- **Problem requirements**
The answer must consist of each line below that contains the string "dimensions".

Collection entries
__________________________________________________

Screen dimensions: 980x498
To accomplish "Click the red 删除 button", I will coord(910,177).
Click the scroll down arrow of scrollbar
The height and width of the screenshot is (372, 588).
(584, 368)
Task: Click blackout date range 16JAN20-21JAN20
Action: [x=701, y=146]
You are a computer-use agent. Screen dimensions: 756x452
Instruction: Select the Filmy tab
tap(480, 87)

__________________________________________________

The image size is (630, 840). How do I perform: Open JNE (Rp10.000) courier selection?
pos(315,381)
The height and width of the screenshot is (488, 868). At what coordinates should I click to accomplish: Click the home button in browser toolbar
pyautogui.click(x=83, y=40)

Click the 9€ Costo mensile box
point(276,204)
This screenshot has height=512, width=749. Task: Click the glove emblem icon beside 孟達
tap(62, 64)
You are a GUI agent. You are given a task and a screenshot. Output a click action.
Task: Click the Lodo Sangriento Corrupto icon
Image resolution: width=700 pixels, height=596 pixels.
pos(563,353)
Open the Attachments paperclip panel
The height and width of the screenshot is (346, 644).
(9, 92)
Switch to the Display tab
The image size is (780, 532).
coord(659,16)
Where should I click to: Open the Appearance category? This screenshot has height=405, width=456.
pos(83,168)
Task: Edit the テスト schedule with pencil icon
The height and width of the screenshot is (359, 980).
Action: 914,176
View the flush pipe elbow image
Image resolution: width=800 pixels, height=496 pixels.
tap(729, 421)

__________________________________________________

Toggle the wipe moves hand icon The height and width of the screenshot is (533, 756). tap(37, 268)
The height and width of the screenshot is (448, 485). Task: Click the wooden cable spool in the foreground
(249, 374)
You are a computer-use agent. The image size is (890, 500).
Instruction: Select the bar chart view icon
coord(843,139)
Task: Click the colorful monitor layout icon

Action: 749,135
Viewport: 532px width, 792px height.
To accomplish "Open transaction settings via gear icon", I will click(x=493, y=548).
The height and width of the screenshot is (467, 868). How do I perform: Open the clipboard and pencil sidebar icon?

__________________________________________________

- **Exercise answer**
Screen dimensions: 980x498
You are a computer-use agent. Screen dimensions: 756x452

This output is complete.